PAKISTAN: Our little angel is back home

With pictures of Farah Shaheen (centre right with headscarf) reunited with her family (© Bishop Iftikhar Indryas/Aid to the Church in Need)
With pictures of Farah Shaheen (centre right with headscarf) reunited with her family (© Bishop Iftikhar Indryas/Aid to the Church in Need)

A 12-year-old Christian girl in Pakistan shackled and enslaved by a man who made her marry him and convert is now back home after a stunning court victory.

Faisalabad District and Sessions Court yesterday (Tuesday, 16th February) ruled that Farah Shaheen should be allowed to return to her father and siblings after declaring that her marriage to 45-year-old Khizar Ahmed Ali (Hayat) was invalid as it had not been registered with the local authorities.

With an official birth certificate showing Farah to be 12, Judge Rana Masood Akhtar declared that medical tests ordered by the court giving her age as 16 or 17 were inconclusive.

The matter came to court after police discovered Farah last December in Mr Ali’s home with wounds to her hands and feet.

Farah reported that she had been attached to a chain, shackled hand and foot and that Mr Ali had forced her to work from dawn to dusk cleaning filth in a cattle yard.

Farah was taken to a women’s shelter (Dar-ul-Aman) in Faisalabad while the court heard a petition from her father, Asif Masih, for her to return home.

Announcing victory in the court yesterday, Bishop Iftikhar Indryas, who spearheaded the campaign for her to be reunited with her father, told Catholic charity Aid to the Church in Need (ACN): “Praise be Jesus Christ, mighty to save. Our little angel Farah is back home.”

He described how Farah broke down in tears when she heard the news and there were cries of “Alleluia” from family members.

There then followed an emotional reunion back at the family home where she now lives with her five siblings, her father and grandfather. She lost her mother four years ago.

Farah’s plight created headlines around the world amid reports that police had bungled an investigation to discover her whereabouts after her father reported her disappearance back in June.

Anger at police failure to act was heightened by widespread outrage at the medical report commissioned by the court after Farah had been recovered.

Friends and family of the girl said the report exaggerated Farah’s age, “fabricating” evidence from studies of her genitalia, teeth and bones.
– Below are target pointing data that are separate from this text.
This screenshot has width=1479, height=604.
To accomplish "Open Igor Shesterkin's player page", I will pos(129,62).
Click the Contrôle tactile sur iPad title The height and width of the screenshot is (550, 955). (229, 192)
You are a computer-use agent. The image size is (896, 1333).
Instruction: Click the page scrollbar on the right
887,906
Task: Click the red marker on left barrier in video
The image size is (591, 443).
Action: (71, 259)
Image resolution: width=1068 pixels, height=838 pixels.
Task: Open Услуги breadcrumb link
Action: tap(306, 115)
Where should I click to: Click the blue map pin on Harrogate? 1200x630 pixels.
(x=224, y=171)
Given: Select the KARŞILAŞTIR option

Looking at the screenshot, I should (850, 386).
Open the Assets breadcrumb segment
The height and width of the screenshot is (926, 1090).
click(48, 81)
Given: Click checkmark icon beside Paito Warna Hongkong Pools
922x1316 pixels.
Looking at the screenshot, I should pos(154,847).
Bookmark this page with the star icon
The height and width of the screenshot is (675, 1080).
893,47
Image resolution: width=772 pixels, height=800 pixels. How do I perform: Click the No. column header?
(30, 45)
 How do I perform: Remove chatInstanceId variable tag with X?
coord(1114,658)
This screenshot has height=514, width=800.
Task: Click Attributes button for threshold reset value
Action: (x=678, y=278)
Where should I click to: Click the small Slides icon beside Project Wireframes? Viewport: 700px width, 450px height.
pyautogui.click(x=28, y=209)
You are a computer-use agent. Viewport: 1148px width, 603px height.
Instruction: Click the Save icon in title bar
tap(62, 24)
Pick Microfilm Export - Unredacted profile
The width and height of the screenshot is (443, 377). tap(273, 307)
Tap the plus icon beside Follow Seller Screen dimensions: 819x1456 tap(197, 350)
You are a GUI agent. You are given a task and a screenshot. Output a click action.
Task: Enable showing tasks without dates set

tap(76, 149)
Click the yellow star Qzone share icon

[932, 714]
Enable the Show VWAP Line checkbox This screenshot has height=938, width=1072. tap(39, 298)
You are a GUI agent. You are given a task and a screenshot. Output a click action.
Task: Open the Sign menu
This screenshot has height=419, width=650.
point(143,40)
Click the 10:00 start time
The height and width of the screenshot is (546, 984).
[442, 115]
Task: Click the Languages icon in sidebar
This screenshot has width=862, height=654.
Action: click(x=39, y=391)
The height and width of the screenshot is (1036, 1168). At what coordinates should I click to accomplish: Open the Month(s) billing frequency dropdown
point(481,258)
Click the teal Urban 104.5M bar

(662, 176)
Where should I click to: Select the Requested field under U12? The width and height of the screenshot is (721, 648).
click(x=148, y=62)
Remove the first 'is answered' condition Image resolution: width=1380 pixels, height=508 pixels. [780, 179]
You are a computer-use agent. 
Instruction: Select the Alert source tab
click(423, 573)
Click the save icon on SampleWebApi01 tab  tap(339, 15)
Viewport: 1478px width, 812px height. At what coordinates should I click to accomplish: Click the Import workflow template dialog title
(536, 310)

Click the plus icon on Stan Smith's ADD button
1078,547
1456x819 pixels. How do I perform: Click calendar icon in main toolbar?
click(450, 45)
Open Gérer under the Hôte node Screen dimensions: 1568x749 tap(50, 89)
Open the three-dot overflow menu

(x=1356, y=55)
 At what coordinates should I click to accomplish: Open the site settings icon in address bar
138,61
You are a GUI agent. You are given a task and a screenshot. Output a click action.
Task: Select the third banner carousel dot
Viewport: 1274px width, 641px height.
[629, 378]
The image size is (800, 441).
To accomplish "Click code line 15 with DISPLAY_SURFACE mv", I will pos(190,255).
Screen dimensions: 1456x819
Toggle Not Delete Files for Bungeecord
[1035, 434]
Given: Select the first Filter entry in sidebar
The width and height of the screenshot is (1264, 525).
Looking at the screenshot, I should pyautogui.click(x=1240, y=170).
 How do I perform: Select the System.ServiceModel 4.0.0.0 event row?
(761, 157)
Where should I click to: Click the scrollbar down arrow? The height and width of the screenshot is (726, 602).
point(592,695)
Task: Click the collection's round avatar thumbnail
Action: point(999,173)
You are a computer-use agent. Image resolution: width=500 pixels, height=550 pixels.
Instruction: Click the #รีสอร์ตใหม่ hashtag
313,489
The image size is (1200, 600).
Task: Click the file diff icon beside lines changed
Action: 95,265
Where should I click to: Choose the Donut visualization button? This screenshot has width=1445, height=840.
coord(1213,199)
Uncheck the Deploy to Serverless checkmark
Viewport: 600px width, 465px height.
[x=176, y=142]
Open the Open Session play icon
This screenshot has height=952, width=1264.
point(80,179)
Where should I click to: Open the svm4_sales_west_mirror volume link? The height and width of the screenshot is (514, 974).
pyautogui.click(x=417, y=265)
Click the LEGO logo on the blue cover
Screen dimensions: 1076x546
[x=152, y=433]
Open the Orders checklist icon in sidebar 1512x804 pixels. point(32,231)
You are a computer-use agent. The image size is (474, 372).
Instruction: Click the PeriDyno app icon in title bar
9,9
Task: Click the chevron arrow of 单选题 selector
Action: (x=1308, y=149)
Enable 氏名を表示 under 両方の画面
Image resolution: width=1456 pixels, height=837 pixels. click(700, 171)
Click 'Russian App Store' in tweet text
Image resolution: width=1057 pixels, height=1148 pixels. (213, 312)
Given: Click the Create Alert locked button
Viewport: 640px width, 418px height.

The family described how Farah was severely traumatised by her experience at the home of Mr Ali and for a time was unable to speak.

But, little by little, she has been able to give an account of what happened to her and meantime, the wounds to her hands and feet caused by the shackles and chains have gradually healed. 

The Movement for Solidarity and Peace in Pakistan states that every year up to 1,000 female Christians and Hindus aged between 12 and 25 are abducted by Muslim men, with forced marriage and conversion being commonplace as well as gang rape, trafficking and forced labour.

Bishop Indryas said: “Once and for all, Pakistan must end the forced conversion of our girls.

“Girls from Christian and other minority faith backgrounds are especially badly affected and it is time the government brought this evil to an end.”

Fiona Bruce MP, the UK Prime Minister’s Special Envoy for Freedom of Religion or Belief earlier this month received a 12,000-signature ACN petition calling for UK asylum for Maira Shahbaz, another young Christian from Pakistan, forcibly married and converted aged 14 and now receiving constant death threats.

Mrs Bruce has brought the matter to the “urgent” attention of Home Secretary Priti Patel.